Table 3: The effect of multi and protease enzyme addition to broiler diets on carcass composition
Image for - Effect of Enzyme Supplementation to the Rations in Which Soybean Meal Replaced by Canola Meal on Performances of Broilers
a,b,c,...means within a row with no common superscript are significantly different. (p<0.05), NS: Non significant

Discussion

Enzyme addition to the SBM-based or CM-based rations did not affect LWGs (p>0.05). This finding are in agreement with the studies of Kocher et al. (2001) and Alloui et al. (1994) in which multicarbohydrase and protease enzymes were added to the rations. However, Simbaya et al. (1996) demonstrated that while protease and carbohydrase enzymes did not affect the LWGs if they are used separately, they increased LWGs when they are used collectively. The results of this study are in contradiction with those of some previous studies which reported that protease and carbohydrase addition to the SBM-based or CM-based rations affected LWGs positively (Rasmusen and Pettersen, 1997; Slominski et al., 1997; Guenter et al., 1998; Kocher et al., 2003; Alam et al., 2003).

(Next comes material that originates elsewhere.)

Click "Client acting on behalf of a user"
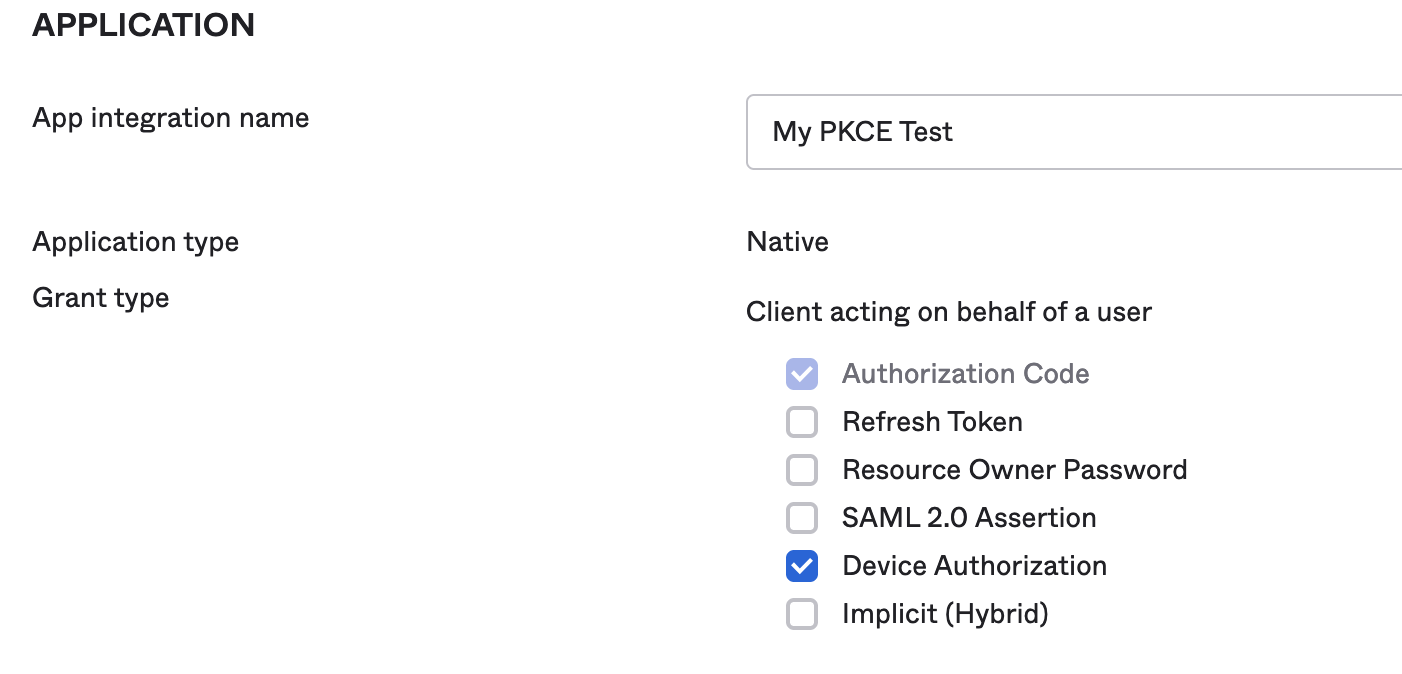The width and height of the screenshot is (1402, 674). click(x=948, y=312)
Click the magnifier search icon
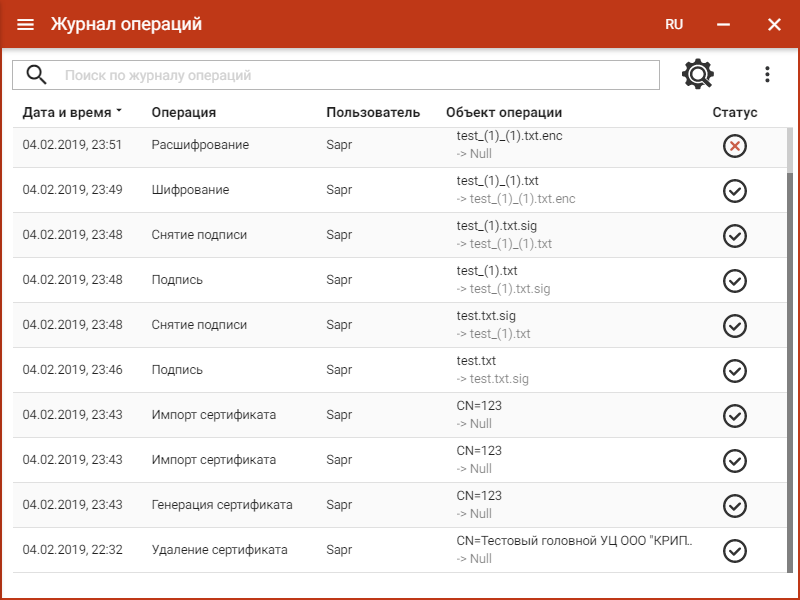 (x=37, y=75)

The FC and FCR were not affected by the addition of multi enzyme and protease enzyme. This finding is in consistent with reports from Bedford and Morgan, (1995), Simbaya et al. (1996), Kocher et al. (2001) and Alam et al. (2003) but not inconsistent with those from Kocher et al. (2003), Torres et al. (2003), Kapacius et al. (2003), Odetallah et al. (2003) and Mathlouth et al. (2002).

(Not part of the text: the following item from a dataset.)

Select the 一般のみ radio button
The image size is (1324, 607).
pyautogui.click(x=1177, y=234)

The multi enzyme and protease enzyme addition to the rations decreased the abdominal fat contents in mixed-sex group and males (p<0.05). The decrease in abdominal fat content due to enzyme addition is not surprising because of the fact that enzyme addition did not affect FC and FCR. In contrast to the current study, Torres et al. (2003) reported that amylase, protease and ksilanase enzymes added to the rations did not affect abdominal fat contents in broilers.

The edible organ weights, digestive tract weights, digestive tract lengths, digestive tract thicknesses, digestive tract pH, dressing percentages and mortalities were not affected by enzyme addition in this study. The results of this study confirmed findings by Johri (2004) and Torres et al. (2003) who showed that protease enzyme and multienzyme addition did not affect the carcass characteristics. However, this study is inconsistent with that of Kocher et al. (2001) who showed that multienzyme addition improved the carcass quality and with that of Shires et al. (1987) who showed that enzyme addition increased the digestive tract weight.

In this study, multienzyme and protease enzyme were added to the rations in which CM replaced 25% of the dietary protein provided by SBM on the broiler performances. Enzyme addition had no influence on broiler performance and carcass characteristics except for abdominal fat content which decreased due to enzyme addition. Alternative enzymes or enzyme mixtures must be evaluated to accomplish desirable changes in broiler performance and carcass characteristics.